Digital photography had given us the ability to shoot a sharp image easily and this has become part of our definition of a good photograph. You cannot read a lens review without referring to its sharpness. But is a sharp image necessary? If you look at the work of Saul Leiter, HCB or Sally Mann you will see that sharpness is not really necessary to create a wonderful picture.
When going through some pictures I took in January 1st of this year in Kew Gardens, I was amazed at the number of photographs that I find marvelous that I had thought were missed images. The one above is an example of this. You can see that the image has a ton of noise, no face is clearly visible and the image is not particularly sharp. But if you ask me my memory of that night, this matches what I remember perfectly.

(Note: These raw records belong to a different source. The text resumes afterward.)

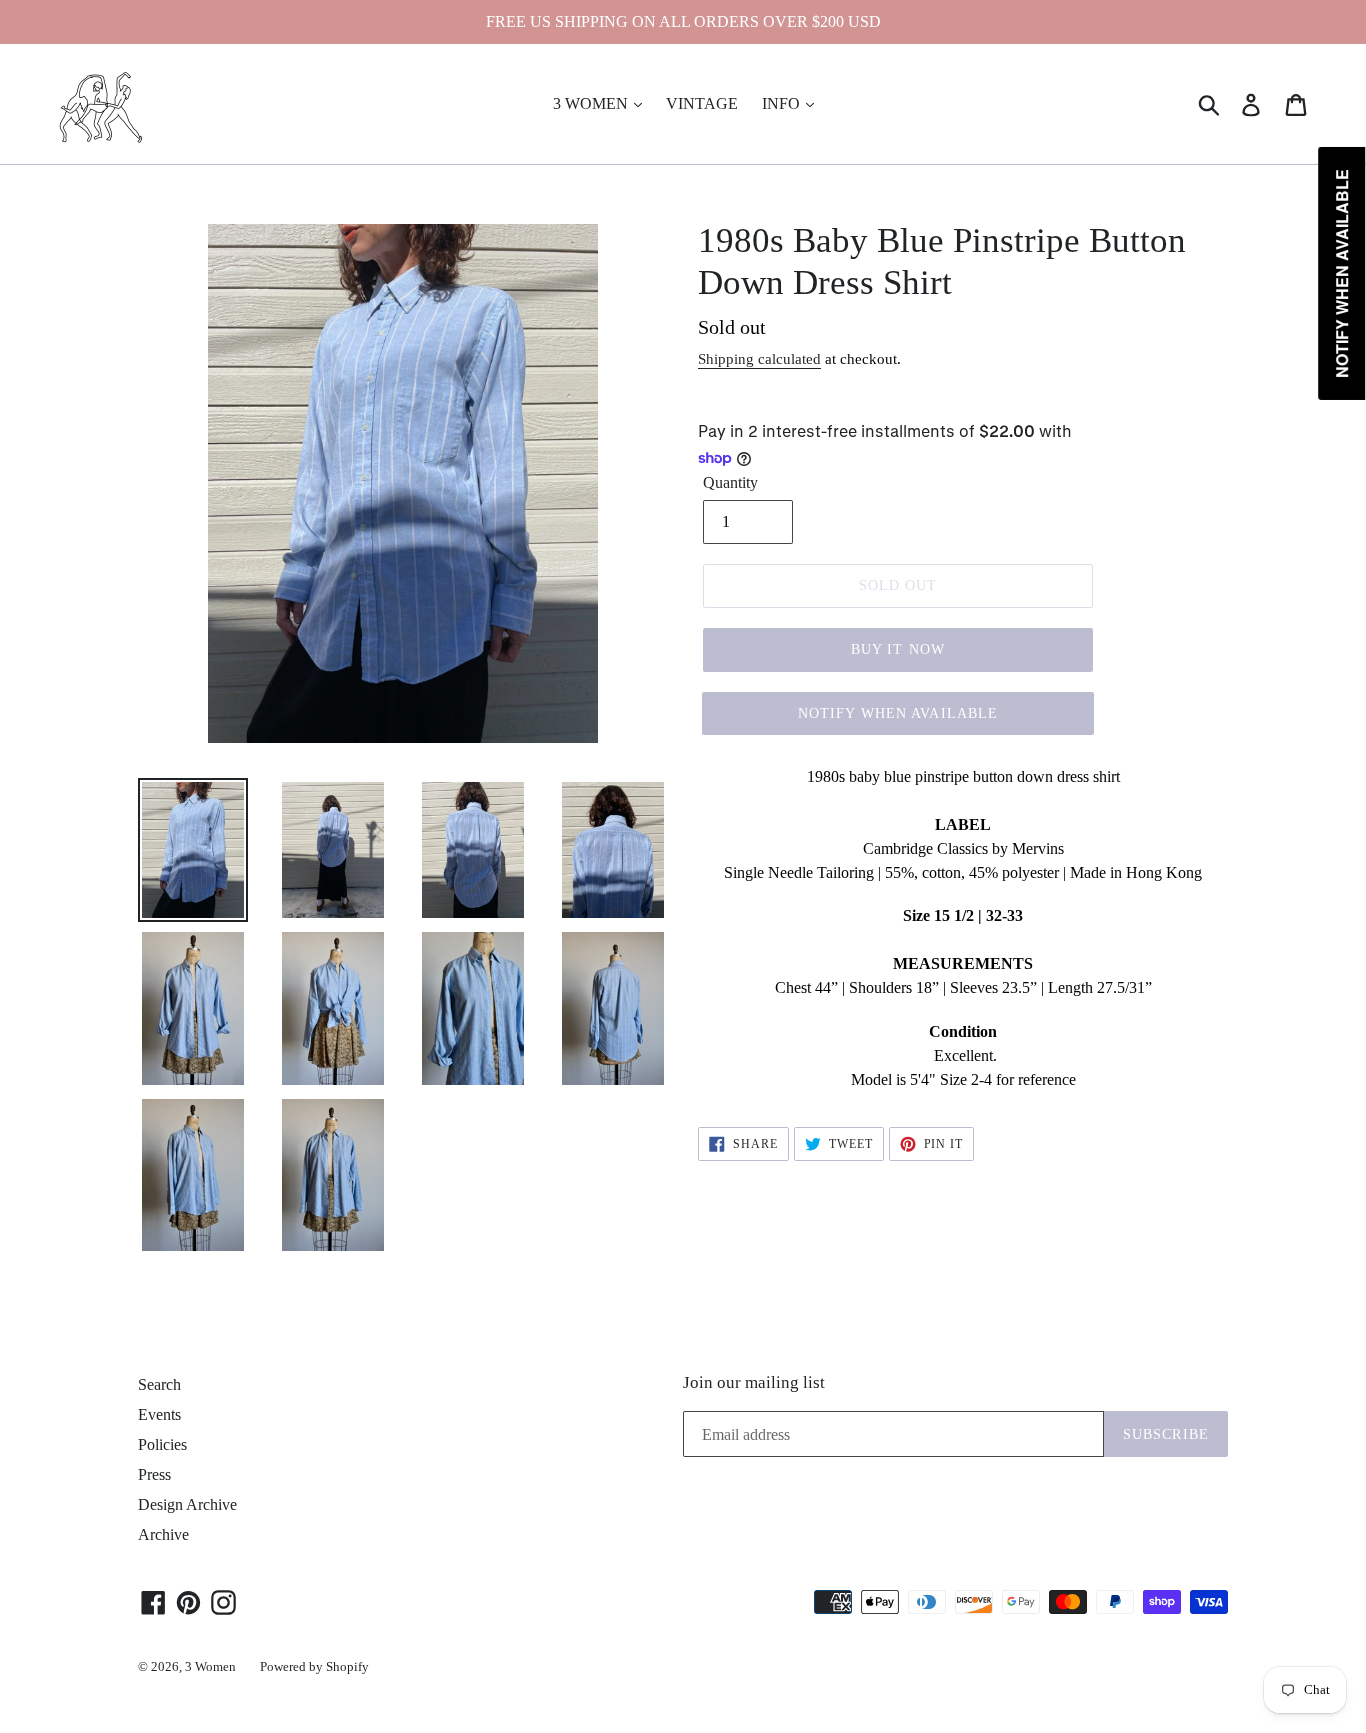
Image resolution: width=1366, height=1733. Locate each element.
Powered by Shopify (314, 1666)
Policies (162, 1444)
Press (154, 1474)
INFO (783, 103)
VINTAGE (702, 103)
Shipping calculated (759, 359)
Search (159, 1384)
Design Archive (187, 1504)
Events (159, 1414)
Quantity (730, 482)
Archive (163, 1534)
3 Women (210, 1666)
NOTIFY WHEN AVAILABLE (898, 713)
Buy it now (898, 649)
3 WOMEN (592, 103)
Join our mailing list (754, 1382)
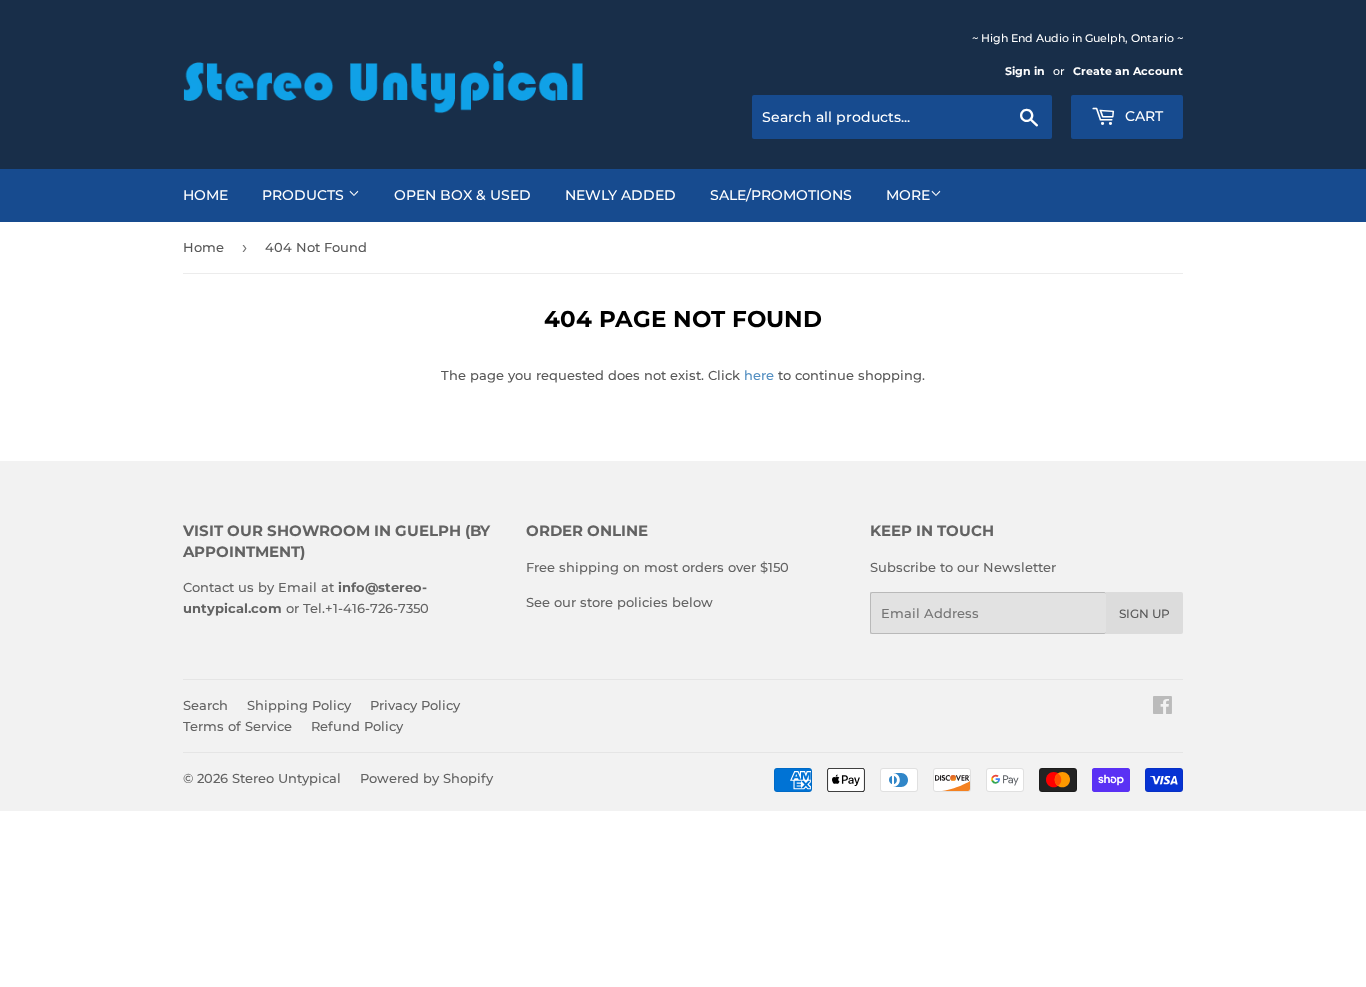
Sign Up (1144, 613)
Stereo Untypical (286, 778)
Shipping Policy (299, 705)
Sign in (1025, 71)
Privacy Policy (415, 705)
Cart (1142, 116)
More (908, 195)
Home (205, 195)
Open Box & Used (462, 195)
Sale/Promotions (781, 195)
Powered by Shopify (426, 778)
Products (305, 195)
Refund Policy (357, 726)
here (759, 375)
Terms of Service (237, 726)
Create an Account (1128, 71)
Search (205, 705)
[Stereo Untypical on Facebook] (1162, 708)
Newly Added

Above is another image that I did not think was worth its megabytes. Here we have a wonderful stripped umbrella, a fence and a young kid in a raincoat with nice bright lights in the background. Again this will not win any sharpness awards, the noise of the OM-D is fairly high but after shooting with film, I like it.
Here I thought I had a hodgepodge of shadows, slight movement and some very unsharp details. Taking a closer look however, I see a cold, wet January 1st day spent in Kew Gardens.
Our memories are not sharp, our eyes are used to seeing shadows and our minds are happy to fill in for loss of detail. So why do we demand such perfection from our images? Ok I love sharp lenses, but this just gives me the ability to shoot sharp if this is what I am going for. In the majority of my shooting, I prefer the softer images which are less exacting.